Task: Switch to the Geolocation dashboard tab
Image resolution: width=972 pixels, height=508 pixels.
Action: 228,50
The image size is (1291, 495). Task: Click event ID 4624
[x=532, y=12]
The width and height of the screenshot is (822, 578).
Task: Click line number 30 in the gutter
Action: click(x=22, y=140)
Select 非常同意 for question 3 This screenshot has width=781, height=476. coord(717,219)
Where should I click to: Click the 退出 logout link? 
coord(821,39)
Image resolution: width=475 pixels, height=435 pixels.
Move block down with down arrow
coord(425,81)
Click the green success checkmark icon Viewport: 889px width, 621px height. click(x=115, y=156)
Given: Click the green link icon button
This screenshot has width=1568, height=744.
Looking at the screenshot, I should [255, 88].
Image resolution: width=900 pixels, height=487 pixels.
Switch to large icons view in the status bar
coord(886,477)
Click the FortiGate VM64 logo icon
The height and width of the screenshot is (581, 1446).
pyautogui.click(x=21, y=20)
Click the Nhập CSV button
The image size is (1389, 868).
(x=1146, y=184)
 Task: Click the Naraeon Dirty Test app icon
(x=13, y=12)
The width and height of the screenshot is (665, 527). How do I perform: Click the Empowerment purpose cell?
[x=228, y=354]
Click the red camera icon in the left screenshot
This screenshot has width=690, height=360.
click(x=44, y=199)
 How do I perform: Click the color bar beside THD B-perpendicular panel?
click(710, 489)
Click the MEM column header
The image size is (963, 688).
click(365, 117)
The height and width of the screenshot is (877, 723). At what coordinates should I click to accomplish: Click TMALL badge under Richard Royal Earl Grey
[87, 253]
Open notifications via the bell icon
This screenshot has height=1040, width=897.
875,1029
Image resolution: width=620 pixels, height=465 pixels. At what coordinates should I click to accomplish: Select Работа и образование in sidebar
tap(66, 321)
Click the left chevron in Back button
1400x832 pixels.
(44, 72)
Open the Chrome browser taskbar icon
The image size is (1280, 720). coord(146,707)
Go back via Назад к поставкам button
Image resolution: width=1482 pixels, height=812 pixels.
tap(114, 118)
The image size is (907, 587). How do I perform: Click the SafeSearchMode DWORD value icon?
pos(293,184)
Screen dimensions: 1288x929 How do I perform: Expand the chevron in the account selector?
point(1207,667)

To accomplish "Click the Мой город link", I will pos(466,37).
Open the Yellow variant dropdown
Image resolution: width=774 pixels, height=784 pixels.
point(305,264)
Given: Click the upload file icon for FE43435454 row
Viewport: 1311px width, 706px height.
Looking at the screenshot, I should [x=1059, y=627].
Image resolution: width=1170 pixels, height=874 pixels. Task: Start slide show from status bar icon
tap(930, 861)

☆ ☆ ☆

Could you reproduce, exactly as written, the lines running from the one with "Go back via Назад к поставкам button" to the end of the entries above?

Go back via Назад к поставкам button
Image resolution: width=1482 pixels, height=812 pixels.
tap(114, 118)
The image size is (907, 587). How do I perform: Click the SafeSearchMode DWORD value icon?
pos(293,184)
Screen dimensions: 1288x929 How do I perform: Expand the chevron in the account selector?
point(1207,667)

To accomplish "Click the Мой город link", I will pos(466,37).
Open the Yellow variant dropdown
Image resolution: width=774 pixels, height=784 pixels.
point(305,264)
Given: Click the upload file icon for FE43435454 row
Viewport: 1311px width, 706px height.
Looking at the screenshot, I should [x=1059, y=627].
Image resolution: width=1170 pixels, height=874 pixels. Task: Start slide show from status bar icon
tap(930, 861)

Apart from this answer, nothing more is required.